# Written problem:
Can you reproduce, word for word, the part of the insurance-claim excerpt between "18 .The defence" and "vehicle was stolen.", inclusive?

# Selected excerpt:
>> Start

18 .The defence called ROSE MANDILA as DW 1. She was an employee of the defendant company. She confirmed the defendant company received from the plaintiff a proposal form for insurance cover over the vehicle. That in the proposal form the plaintiff requested to obtain commercial insurance cover which indicated the plaintiff would put the vehicle into “own use”. That, that meant the plaintiff would use the vehicle for his own business. That following that proposal the defendant company issued a cover of insurance which was limited as indicate in the proposal form. This witness confirmed, that Kiagi was the defendant’s agent through whom the plaintiff obtained that cover. The witness also confirmed that the plaintiff had that cover up to when the vehicle was stolen.
19 .DENNIS KANYATA KAHUTHU DW 3 was the investigator retained by the defendant to investigate the loss of the plaintiff’s vehicle. In doing so he interviewed Tito Kyungu and Ezekiel Kimani. He presented their statement which statements showed that the vehicle was regularly used for hire and reward. Their statements also showed that on the material night they had been hired by a lady, who they did not name, to carry for her potatoes to Kongowea market for sale. Tito in particular stated in his said statement that he bargained over the price. Eventually they went towards Mazeras to collect the potatoes. When they passed Mazersa and at a place he called Kasemeni the lady requested him to stop the vehicle and after she disembarked robbers came, violently attacked him and Ezekiel and then took the vehicle. The matter was reported to the police.

>> End

# Data provided:
>> Start

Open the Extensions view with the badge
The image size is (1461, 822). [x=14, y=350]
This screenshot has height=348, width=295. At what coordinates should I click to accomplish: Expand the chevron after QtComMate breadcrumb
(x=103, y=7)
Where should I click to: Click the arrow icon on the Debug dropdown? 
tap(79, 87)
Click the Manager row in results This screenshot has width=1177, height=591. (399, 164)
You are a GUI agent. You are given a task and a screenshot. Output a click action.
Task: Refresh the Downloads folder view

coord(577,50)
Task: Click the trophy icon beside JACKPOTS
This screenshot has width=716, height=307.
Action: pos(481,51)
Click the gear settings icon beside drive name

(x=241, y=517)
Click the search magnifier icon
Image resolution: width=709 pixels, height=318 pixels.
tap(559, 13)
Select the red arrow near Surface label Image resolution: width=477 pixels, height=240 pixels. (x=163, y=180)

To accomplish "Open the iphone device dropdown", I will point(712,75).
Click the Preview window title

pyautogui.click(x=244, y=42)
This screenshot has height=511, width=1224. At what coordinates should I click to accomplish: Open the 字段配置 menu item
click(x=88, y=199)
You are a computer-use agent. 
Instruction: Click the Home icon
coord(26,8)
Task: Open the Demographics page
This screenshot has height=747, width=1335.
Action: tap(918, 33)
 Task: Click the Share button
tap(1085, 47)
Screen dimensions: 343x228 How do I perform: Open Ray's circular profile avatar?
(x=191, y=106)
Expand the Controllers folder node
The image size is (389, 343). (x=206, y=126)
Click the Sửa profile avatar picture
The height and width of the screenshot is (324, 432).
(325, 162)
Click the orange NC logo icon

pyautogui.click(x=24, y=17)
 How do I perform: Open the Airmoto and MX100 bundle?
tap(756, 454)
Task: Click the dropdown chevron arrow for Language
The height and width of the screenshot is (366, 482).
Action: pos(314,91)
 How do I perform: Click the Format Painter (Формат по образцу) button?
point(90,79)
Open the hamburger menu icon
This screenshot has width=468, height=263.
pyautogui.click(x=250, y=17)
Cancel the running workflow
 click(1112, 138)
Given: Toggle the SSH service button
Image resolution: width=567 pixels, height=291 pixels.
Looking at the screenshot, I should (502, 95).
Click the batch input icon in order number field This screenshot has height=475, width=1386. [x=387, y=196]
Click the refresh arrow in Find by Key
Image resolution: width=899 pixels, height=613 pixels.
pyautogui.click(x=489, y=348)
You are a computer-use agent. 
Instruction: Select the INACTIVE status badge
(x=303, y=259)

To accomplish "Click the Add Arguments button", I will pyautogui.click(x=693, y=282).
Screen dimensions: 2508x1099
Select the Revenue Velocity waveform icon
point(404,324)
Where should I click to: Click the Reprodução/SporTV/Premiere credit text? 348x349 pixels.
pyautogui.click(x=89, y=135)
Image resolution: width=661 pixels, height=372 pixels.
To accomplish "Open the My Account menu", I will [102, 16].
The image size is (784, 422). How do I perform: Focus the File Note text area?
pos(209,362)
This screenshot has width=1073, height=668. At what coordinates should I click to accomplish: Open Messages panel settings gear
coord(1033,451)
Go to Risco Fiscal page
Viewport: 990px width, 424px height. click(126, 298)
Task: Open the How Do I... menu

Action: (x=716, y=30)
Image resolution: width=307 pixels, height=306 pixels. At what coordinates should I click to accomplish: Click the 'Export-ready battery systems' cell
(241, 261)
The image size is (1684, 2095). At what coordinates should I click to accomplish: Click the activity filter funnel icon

>> End

# Reply to the task:
18 .The defence called ROSE MANDILA as DW 1. She was an employee of the defendant company. She confirmed the defendant company received from the plaintiff a proposal form for insurance cover over the vehicle. That in the proposal form the plaintiff requested to obtain commercial insurance cover which indicated the plaintiff would put the vehicle into “own use”. That, that meant the plaintiff would use the vehicle for his own business. That following that proposal the defendant company issued a cover of insurance which was limited as indicate in the proposal form. This witness confirmed, that Kiagi was the defendant’s agent through whom the plaintiff obtained that cover. The witness also confirmed that the plaintiff had that cover up to when the vehicle was stolen.